In the last 11 years, 11 full years of the Bloomberg administration, there were 7363 fewer murders in New York City than there were in the preceding 11 years. Now, if history is any guide, those lives saved are largely the lives of young men of color. So, we’re doing something…

He uses this line a lot. Conveniently, the 11-year window lets him include some of the highest-crime years in the modern history of New York. As this graph very, very plainly shows, the murder and violent crime rates in New York absolutely plummeted between 1991 and 2001, the year before Bloomberg took office. The department's current stop-and-frisk program dates to 2003. Between 2003 and 2011, murders and violent crime continued to decline, but at a much lower rate. The fact that the rate declined so much faster before stop-and-frisk seems like a great argument for ending stop-and-frisk, if you are the sort of person who abuses statistics as carelessly as Ray Kelly. (Also, the NYPD has been stopping-and-frisking less since 2012, and the murder rate has not gone back up.)

So it was mostly more of the same from Kelly, only delivered to a national audience instead of just New Yorkers. The same with Mayor Bloomberg's editorial, which he wrote (well, "wrote") because the Post editorial board (rather unexpectedly) came out against the NYPD's profiling in two editorials this month.

So, Bloomberg is furious that the Post doesn't write editorials about how bad crime and murder are, only about how bad cops are. He is mad that the Post never published an editorial about how sad it is when a cop gets shot. "Never once in the judge’s 197-page opinion," Bloomberg writes, "did she mention the lives that have been saved because of the stops those officers made."

That is because the suit was about whether or not the policy is constitutional, not whether or not it is effective. This is a pretty simple point that Bloomberg basically refuses to ever understand.

Like all stop-and-frisk proponents, Mayor Bloomberg denies that the program amounts to "racial profiling" while simultaneously arguing that racial profiling is necessary and effective. As Bloomberg says: "When it comes to policing, political correctness is deadly." (Oh, good, the mayor is complaining about "political correctness" now. What year, and city, is this again?)
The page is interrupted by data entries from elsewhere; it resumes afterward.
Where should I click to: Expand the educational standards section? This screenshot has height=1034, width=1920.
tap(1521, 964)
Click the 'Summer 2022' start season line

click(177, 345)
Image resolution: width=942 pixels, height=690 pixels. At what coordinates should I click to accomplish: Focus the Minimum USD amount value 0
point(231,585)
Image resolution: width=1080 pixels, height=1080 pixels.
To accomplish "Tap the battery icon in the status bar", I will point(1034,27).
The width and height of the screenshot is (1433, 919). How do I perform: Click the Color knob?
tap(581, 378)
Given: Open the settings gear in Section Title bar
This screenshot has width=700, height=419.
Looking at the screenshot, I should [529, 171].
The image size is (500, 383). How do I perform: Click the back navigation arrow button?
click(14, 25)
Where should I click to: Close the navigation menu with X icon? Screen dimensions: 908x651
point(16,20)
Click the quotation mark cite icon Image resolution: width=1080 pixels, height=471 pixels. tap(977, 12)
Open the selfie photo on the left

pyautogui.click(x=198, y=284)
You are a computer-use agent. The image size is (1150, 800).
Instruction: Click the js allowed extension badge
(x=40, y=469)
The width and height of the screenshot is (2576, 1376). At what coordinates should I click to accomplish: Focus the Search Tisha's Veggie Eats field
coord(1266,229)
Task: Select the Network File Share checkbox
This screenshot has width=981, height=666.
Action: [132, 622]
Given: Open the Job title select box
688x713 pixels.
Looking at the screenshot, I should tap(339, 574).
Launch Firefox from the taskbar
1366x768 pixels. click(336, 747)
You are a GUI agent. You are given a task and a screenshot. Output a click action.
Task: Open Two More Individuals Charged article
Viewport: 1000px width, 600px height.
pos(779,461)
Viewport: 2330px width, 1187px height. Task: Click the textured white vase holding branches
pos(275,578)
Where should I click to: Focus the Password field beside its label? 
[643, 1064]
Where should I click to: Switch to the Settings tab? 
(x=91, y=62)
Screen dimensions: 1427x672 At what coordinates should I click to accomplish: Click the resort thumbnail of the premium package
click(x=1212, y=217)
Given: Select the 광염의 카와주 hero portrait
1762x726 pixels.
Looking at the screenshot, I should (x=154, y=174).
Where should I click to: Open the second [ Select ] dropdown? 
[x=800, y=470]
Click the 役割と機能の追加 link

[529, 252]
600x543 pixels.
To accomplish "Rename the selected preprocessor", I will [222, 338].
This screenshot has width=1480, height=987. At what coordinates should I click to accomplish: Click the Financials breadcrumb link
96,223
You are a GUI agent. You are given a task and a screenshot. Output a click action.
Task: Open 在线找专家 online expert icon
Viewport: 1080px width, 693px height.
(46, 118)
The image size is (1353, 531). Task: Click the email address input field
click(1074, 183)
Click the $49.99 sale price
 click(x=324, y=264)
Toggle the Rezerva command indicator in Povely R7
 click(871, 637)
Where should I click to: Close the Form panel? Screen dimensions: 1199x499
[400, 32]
Bloomberg also misrepresents some of the findings in the Floyd decision. He says that an analysis of stops found that a mere 6 percent of them were unjustified. That on its own amounts to hundreds of thousands of violations of the Fourth and 14th Amendments. But that 6 percent number was the minimum number of unjustified stops based on a very conservative -- that is, very generous to the NYPD and its self-reported justifications -- reading of the stop reports. As the judge says in the decision that anyone can read because it's online for free: "The actual number of unjustified stops was likely far higher."

But Bloomberg is not actually trying to defend the constitutionality of his NYPD's tactics, because it's clear that he doesn't actually care about constitutional policing. He'd have fired Ray Kelly after the Republican National Convention if he did. His point is to argue that it's not racial profiling, because blacks really do commit more crimes, and that racial profiling is necessary, because blacks commit more crimes. See, "it's not racial profiling," is the thing you say to make white liberals more comfortable with your actual pitch, which is, "we all know racial profiling works."

Kelly and Bloomberg, though, have lost their case in New York City, both legally and politically. The next mayor will end stop-and-frisk and perhaps (though not certainly) fire Kelly. So they are appealing to national elite opinion -- the only opinion that actually matters to either of them -- to save their reputations and salvage their legacies as their era of running New York finally comes to a close. It's nice to see them desperate.